Anjou was sailing from Sydney to Falmouth with a cargo of wheat. In foggy weather at 8.30 p.m. on 5 February 1905, it struck rocks at Bristow Point, Auckland Island. The ship listed to port and the seas began breaking over her. An attempt was made to launch the boats but when the first boat was destroyed Captain Le Tallec halted the launch and ordered the crew to stay on board overnight. At 6 a.m. the next morning another attempt to abandon ship was made and all three remaining boats made it safely to shore with no loss of life from the crew of 22.
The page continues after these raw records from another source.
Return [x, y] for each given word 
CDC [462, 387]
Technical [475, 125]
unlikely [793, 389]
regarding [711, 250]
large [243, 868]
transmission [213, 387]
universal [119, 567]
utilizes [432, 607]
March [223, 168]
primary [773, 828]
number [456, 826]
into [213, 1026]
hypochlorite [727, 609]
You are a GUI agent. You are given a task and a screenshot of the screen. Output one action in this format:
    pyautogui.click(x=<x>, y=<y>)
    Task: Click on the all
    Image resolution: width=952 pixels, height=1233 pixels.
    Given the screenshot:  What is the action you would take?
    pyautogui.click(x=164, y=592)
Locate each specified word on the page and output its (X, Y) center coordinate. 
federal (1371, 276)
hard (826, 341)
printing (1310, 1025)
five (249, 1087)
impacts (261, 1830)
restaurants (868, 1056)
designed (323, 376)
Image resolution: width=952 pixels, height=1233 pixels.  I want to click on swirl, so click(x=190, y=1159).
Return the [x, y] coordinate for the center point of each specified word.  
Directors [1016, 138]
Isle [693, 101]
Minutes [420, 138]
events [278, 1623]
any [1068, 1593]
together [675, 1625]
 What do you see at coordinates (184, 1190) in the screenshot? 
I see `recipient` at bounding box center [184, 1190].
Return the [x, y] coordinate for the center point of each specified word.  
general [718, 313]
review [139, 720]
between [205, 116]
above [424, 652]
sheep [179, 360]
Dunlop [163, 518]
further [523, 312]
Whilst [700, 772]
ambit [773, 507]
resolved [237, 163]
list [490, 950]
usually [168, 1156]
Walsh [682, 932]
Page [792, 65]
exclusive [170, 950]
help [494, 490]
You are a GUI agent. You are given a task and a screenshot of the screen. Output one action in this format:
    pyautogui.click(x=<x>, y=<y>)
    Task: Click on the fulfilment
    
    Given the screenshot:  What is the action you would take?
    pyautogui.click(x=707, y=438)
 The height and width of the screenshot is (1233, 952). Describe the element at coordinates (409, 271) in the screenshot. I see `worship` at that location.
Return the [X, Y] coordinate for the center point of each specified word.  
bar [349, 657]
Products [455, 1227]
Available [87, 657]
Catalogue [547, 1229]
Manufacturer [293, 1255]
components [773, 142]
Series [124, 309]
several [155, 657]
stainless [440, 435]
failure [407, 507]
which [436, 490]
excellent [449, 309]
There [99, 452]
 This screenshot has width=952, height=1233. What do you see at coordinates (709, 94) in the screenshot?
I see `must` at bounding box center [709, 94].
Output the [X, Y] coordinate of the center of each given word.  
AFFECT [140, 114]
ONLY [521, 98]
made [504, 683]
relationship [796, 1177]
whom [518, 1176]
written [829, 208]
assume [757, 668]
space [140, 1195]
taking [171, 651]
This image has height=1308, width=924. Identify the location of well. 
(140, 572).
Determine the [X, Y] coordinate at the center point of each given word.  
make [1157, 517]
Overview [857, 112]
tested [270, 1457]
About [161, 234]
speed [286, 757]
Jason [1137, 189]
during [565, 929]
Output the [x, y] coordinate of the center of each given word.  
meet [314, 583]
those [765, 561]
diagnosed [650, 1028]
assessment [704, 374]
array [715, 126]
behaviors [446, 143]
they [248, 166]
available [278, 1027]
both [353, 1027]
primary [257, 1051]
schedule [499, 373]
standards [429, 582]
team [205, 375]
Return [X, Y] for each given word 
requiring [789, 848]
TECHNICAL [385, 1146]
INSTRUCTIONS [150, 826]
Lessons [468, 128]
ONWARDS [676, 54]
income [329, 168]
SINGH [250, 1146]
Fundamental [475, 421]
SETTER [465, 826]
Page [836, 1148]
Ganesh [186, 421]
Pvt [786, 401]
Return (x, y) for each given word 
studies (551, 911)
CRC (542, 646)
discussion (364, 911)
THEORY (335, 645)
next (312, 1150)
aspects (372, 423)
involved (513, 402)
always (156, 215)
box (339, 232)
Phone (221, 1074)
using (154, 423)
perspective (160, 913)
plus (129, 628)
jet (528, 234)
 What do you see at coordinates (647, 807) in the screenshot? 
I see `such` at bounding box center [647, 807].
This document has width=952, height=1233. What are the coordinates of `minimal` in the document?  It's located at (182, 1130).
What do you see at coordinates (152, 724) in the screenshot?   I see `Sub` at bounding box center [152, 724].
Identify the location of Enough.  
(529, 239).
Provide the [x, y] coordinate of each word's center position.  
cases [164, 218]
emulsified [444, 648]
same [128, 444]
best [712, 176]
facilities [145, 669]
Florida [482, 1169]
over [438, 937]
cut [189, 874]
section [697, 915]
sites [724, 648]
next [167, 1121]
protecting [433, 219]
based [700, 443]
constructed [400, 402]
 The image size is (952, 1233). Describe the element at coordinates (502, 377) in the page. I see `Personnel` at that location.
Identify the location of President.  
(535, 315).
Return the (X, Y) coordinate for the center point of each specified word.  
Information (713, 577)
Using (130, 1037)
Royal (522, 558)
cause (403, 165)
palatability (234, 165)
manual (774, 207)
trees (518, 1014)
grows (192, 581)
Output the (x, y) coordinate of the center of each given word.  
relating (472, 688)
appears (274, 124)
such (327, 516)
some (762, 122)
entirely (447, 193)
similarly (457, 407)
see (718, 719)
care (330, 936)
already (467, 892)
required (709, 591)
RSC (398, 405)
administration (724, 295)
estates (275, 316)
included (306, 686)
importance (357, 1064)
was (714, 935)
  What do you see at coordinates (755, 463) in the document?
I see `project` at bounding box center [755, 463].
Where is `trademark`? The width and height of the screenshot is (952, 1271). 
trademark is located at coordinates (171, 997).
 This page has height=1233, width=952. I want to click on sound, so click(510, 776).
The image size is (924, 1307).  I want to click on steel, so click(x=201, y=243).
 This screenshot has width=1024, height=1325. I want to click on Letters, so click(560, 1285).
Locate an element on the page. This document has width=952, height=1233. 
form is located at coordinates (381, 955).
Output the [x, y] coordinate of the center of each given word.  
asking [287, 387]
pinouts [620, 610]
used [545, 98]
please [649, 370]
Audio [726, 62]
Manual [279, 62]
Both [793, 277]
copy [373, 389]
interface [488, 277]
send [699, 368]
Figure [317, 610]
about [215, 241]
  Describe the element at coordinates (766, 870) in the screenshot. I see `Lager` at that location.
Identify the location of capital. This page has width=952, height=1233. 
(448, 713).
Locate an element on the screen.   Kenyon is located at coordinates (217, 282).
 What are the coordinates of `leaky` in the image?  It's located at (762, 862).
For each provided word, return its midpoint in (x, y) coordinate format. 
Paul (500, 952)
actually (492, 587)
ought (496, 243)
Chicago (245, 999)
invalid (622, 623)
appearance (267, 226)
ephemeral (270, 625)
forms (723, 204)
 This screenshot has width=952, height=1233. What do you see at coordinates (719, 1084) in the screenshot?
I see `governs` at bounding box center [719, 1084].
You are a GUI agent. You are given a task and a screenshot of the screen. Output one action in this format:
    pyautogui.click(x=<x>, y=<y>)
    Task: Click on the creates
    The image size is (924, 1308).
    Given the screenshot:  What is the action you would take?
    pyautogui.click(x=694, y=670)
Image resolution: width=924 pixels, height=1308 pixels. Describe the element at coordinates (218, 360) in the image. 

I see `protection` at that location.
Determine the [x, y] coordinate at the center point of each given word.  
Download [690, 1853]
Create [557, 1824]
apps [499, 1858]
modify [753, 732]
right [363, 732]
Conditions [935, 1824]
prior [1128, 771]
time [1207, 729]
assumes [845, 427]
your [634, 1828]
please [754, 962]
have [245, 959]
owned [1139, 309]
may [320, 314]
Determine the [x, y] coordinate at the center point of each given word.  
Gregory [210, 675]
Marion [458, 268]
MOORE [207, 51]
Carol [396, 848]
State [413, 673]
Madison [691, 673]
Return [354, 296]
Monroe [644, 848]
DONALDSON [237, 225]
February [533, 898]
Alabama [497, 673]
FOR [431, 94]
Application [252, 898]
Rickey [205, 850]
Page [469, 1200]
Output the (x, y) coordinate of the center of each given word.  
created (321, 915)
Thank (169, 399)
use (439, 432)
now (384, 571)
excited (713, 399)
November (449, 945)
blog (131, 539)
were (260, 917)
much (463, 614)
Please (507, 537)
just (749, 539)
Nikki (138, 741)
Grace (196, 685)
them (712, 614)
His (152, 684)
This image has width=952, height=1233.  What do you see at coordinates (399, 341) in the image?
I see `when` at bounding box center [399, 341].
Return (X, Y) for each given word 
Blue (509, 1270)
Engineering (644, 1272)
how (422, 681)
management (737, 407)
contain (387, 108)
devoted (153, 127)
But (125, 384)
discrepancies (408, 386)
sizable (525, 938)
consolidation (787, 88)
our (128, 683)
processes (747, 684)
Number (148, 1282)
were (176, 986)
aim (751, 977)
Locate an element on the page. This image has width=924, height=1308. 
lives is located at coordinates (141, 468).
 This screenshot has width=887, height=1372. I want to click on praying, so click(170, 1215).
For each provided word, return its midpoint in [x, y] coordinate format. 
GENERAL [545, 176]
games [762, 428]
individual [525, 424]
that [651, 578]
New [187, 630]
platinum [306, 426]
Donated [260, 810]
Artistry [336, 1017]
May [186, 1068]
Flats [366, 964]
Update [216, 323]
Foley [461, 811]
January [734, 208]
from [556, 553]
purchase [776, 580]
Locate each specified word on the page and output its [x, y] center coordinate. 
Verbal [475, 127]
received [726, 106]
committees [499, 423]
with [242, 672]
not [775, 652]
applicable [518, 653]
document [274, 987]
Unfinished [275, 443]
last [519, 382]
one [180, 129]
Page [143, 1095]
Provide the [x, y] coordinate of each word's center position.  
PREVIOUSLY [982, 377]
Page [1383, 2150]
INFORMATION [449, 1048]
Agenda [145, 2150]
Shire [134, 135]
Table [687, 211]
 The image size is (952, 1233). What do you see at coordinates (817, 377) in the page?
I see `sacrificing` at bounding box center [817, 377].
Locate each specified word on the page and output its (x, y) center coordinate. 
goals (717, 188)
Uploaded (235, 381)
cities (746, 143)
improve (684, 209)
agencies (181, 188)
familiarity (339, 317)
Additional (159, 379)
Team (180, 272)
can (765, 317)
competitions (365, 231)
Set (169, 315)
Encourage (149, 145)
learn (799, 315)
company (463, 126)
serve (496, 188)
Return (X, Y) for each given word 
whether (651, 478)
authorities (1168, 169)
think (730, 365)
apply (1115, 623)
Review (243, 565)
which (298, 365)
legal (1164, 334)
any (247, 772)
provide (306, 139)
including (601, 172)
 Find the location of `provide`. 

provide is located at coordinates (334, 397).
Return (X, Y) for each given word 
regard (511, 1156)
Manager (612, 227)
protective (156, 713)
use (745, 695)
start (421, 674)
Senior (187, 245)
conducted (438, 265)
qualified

On 7 February, a signpost to the boat shed was discovered and the castaways went to Camp Cove. The crew took shelter in the boat shed and hunted seals, birds and shellfish for food. It wasn't until the tenth day that they discovered the castaway depot and a notice that the depot received regular visits from the New Zealand Government steam ships. The crew built additional huts of scrub and tussock and waited for rescue. Fearing that supplies of food would run short they continued to supplement their diet with local wildlife and also sought out the other depot on the Islands.

On 7 May, Captain John Bollons anchored in Camp Cove and rescued the castaways. He restocked the castaway depots and returned to New Zealand with the crew of Anjou via Campbell Island as was his normal route. Unlike other shipwrecks on the Auckland Islands the survivors had only a short stay of a little over three months before being rescued. Other castaways, such as those from , , and , had significantly longer stays and suffered much hardship and loss of life.

== Wreck discovery and artifacts ==
The exact location of the wreck of Anjou was found as a result of repeated attempts to find the wreck of General Grant during the 1970s and 1980s. General Grant is rumoured to have been carrying a significant quantity of gold from the Australian gold fields when it was wrecked on the island in 1864. The exact location of the wreck of General Grant has never been confirmed although there have been numerous searches.

In 1975, the search team led by John Gratton found the wreck of Anjou but although the divers recovered several artifacts none could confirm the wreck's identity. Gratton and his team returned to the site in 1976 and another team visited in 1977 but it was not until 1986 when a syndicate of divers were able to prove that the site was the wreck of Anjou. A number of artifacts from the wreck are in the collection of the Museum of New Zealand Te Papa Tongarewa.